Growth in Jordan is anticipated to remain steady, although tourism-related activities will suffer in the short term.

In Tunisia, growth is forecast to rebound, but activity in Djibouti and Morocco is projected to soften in 2024.

High uncertainty around the economic outlook in West Bank and Gaza this year reflects the severity of the conflict. The economy of West Bank and Gaza is assumed to shrink, at least, by a further 6.5% —with the possibility of contraction by up to 9.4%—in 2024.

In Syria and Yemen, the outlook is subdued and uncertain, given the ongoing conflict, domestic violence and unrest, and tensions in the Red Sea, it said.

Outlook

Growth in MENA is expected to pick up to 2.8% in 2024 and 4.2% in 2025, mainly because of a gradual increase in oil production and strengthened activity since the fourth quarter of 2024, the report showed.

It said growth in GCC countries is forecast to strengthen to 2.8% in 2024 and 4.7% in 2025.

Among non-GCC oil exporters, a projected recovery in the oil sector in 2025 will help strengthen growth in Algeria and Iraq.

Risks

A major downside risk is the possible escalation of armed conflicts in the region. For oil importers, a tightening of global financial conditions could lead to capital outflows and exchange rate depreciation.
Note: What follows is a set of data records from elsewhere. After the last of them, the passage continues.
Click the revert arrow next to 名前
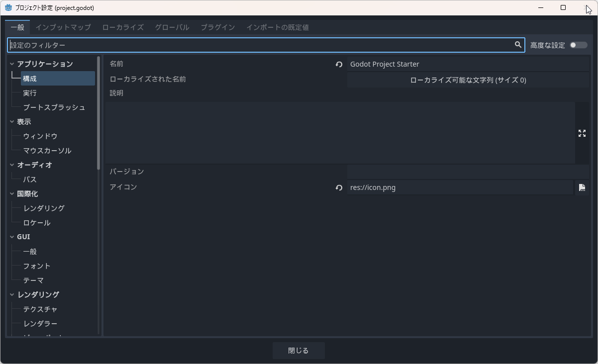click(x=339, y=65)
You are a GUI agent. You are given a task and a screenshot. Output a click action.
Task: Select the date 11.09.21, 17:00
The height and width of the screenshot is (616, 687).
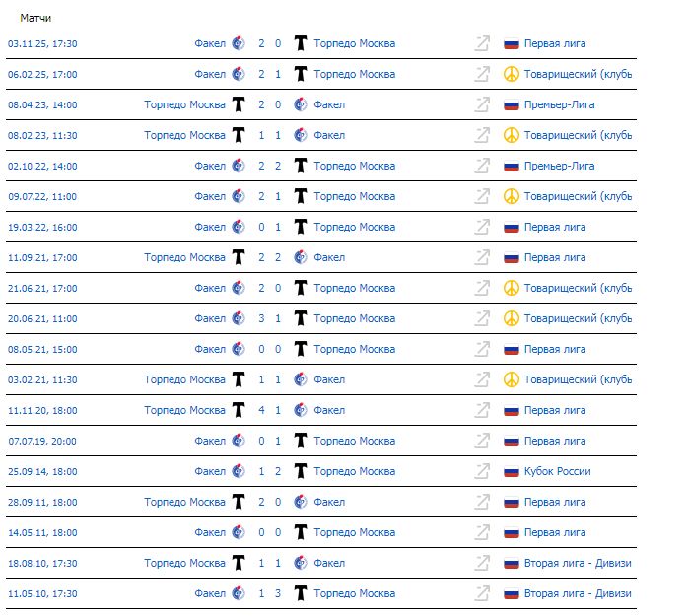(x=42, y=257)
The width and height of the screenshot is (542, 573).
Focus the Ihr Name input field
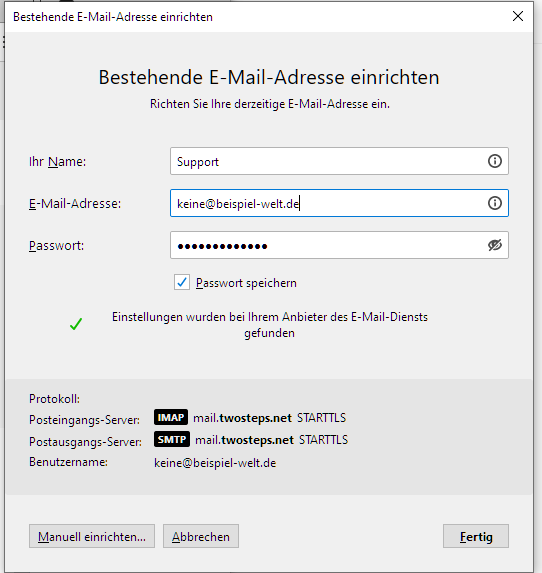click(x=339, y=161)
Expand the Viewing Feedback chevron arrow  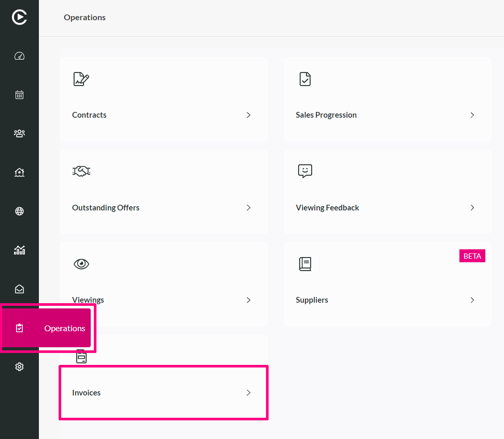click(472, 208)
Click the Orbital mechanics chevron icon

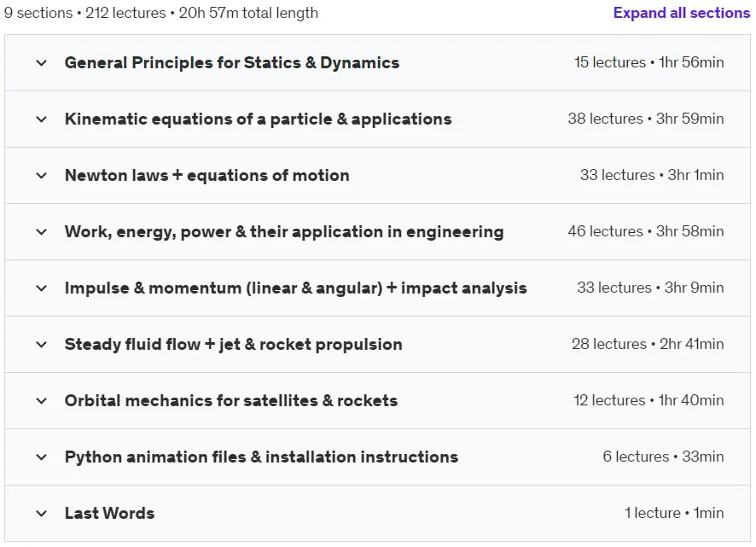click(x=42, y=401)
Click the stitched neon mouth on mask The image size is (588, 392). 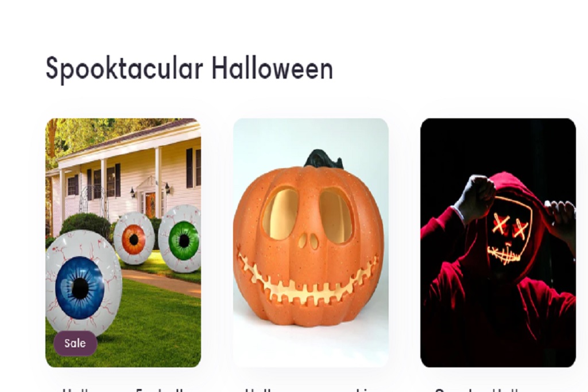pos(505,254)
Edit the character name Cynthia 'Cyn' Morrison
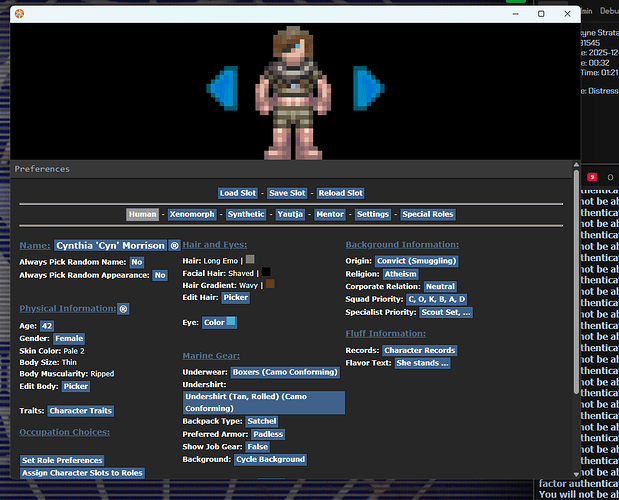 110,245
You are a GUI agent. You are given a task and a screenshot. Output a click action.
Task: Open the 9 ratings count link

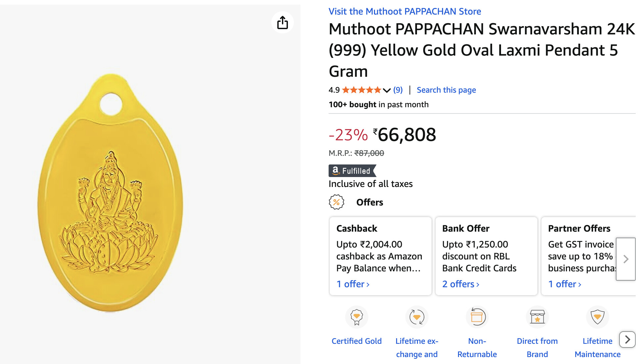click(x=398, y=90)
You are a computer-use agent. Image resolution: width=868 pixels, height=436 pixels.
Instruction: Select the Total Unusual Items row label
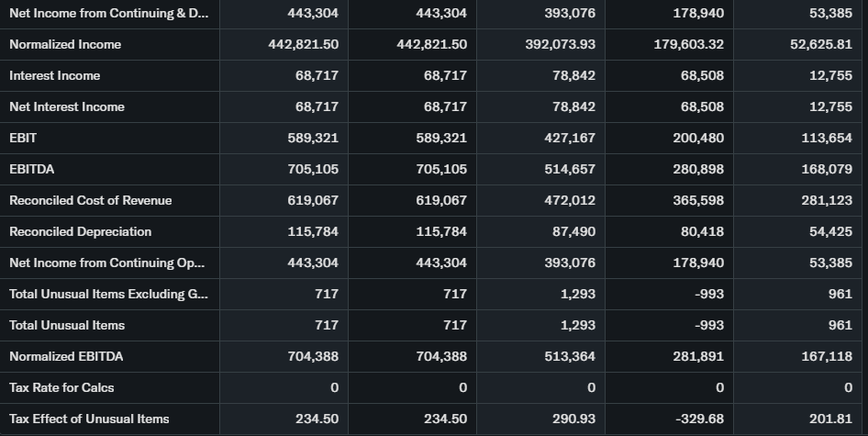[x=67, y=325]
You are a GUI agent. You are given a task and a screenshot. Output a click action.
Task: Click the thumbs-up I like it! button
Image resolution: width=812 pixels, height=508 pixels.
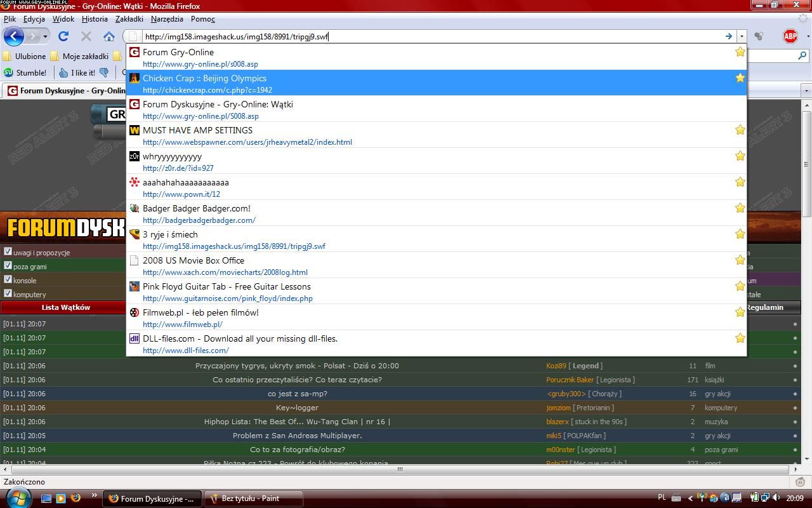77,72
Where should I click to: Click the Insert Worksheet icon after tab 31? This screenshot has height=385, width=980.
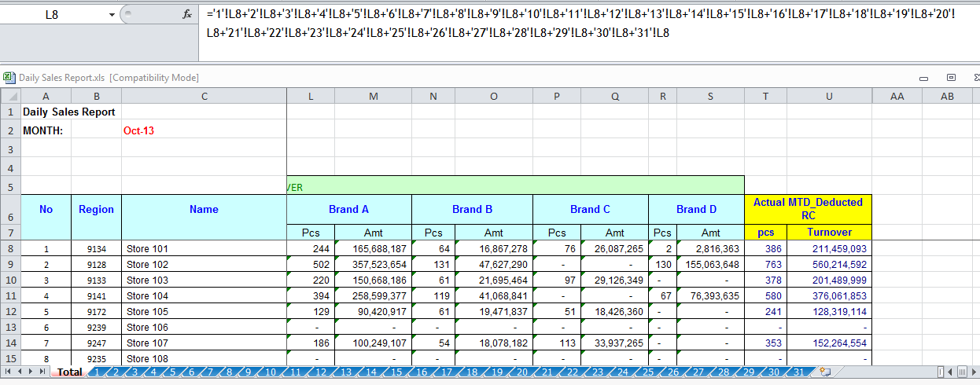coord(824,372)
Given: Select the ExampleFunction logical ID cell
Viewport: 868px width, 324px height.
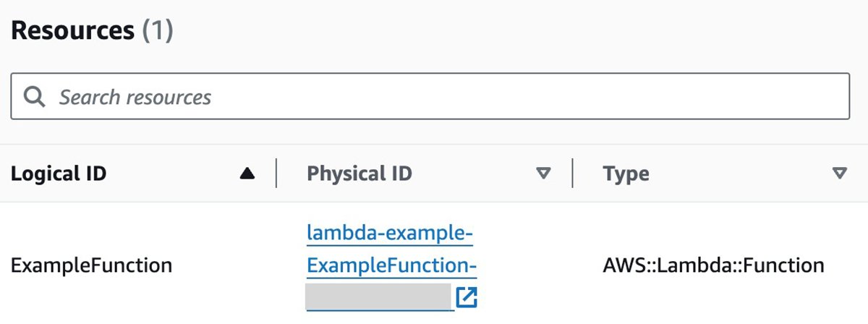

The World Bank said countries with high government debt would see increased debt-service burdens due to higher borrowing costs and the elevated risk of financial instability.

Also, severe weather events induced by climate change, as well as other types of natural disasters, remain a significant risk in MENA. Negative spillovers from weaker-than-expected growth in China would likely affect oil exporters through lower demand and prices for oil.